I have Bachmann HO train set that is three or four years old and seems cheap and is made of plastic. The controller is already broken. 

I want to get back into running model trains and I like the larger size of the O-scale, but from what I’m reading on here that size is unrealistic and more in the toy category, is this true? 

The Lionel sets all have child based themes such as Christmas or Disneyland. I’d like a steam locomotive set that is realistic, is this possible? 

Thanks, love this forum.


ETA: I like the polar express set they offer, actually I like the locomotive in it and the cars look like nice passenger cars, but I don’t like the fact that the locomotive says polar express on it.


----------



## Lehigh74 (Sep 25, 2015)

O gauge trains range from toy like to scale models. If you get a set, it will most likely be toy like. But you can get true 1:48 scale models if you are willing to pay the bucks.

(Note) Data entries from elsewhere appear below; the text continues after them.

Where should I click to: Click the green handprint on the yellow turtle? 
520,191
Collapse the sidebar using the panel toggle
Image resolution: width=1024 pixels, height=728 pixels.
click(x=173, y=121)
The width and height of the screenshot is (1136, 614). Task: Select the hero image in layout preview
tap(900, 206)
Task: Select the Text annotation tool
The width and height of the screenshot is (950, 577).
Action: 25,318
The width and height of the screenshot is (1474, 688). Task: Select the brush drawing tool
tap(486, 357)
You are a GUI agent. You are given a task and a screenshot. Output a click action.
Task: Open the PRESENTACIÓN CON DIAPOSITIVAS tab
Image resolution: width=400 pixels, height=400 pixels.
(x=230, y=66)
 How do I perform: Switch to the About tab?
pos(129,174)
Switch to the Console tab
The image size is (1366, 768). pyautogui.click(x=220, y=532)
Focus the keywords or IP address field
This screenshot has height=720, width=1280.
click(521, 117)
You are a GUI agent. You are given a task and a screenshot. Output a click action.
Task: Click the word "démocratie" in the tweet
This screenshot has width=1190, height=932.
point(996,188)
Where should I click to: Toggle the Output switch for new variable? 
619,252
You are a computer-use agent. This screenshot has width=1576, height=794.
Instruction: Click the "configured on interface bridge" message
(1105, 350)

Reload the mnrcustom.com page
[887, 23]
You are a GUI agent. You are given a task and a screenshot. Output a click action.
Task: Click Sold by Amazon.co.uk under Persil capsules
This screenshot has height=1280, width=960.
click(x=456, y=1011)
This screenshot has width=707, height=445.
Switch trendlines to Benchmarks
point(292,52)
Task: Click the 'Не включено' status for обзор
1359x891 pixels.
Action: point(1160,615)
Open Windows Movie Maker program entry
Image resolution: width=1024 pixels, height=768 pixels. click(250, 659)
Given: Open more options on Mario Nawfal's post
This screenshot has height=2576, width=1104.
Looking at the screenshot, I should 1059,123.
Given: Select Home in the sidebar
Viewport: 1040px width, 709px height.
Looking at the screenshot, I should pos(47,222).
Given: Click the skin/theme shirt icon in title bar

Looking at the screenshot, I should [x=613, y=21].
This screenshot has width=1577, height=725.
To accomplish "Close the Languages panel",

For example, MTH has the premier line that is scale and their Railking line that is generally not to scale (its made to run on O31 track).


----------



## cole226 (Feb 8, 2013)

*welcome to O gauge/scale*

here's a link to the lionel model of the real life loco that inspired the polar express you like. this one has all the _bells and whistles._

http://www.lionel.com/products/pere-marquette-scale-2-8-4-berkshire-1225-legacy-6-11146/

like this berkshire loco most of the real life locomotives can be had today in various degrees of detail and in most of the road names.

same road name and model of loco in lionels traditional o-27 size with more modest features.

http://www.lionelstore.com/Pere-Marquette-LionChief-Plus-Berkshire-1223

you can even go more up or down scale from there.


----------



## gunrunnerjohn (Nov 10, 2010)

I think my Vision Line CC2S is pretty detailed and it's perfectly scale size. It has stuff like a sound synchronized swinging bell, blowdown steam, whistle steam, and of course chuffing smoke at the proper chuff rate. Sound is great with two Fatboy speakers in the tender...









You can have some vary nice looking O-scale if you want to pay the freight.


----------



## RangemasterP226 (Dec 4, 2017)

Thanks Cole, those engines are beautiful! And expensive. I guess the Polar Express set for around $300 is a good deal and a good starting point? Maybe I can remove the words, "Polar Express" from it?


----------



## RangemasterP226 (Dec 4, 2017)

John that is a thing of beauty...


----------



## gunrunnerjohn (Nov 10, 2010)

Thanks, just pointing out that O-gauge and scale and nicely detailed can go together.  

There's always the Vision Line Big Boy too, a little pricey, but pretty good looking as well, and true 1:48 scale.


----------



## Old_Hobo (Feb 20, 2014)

Be prepared to pay big bucks if you want realistic/scale as opposed to toy-like....and that applies to ALL scales, not just 'O'.....


----------



## gunrunnerjohn (Nov 10, 2010)

Chickenfeed, the Vision Line Big Boy was only $1999.00  I did get a good deal on the CC2S used, so that one was a whole lot less.


----------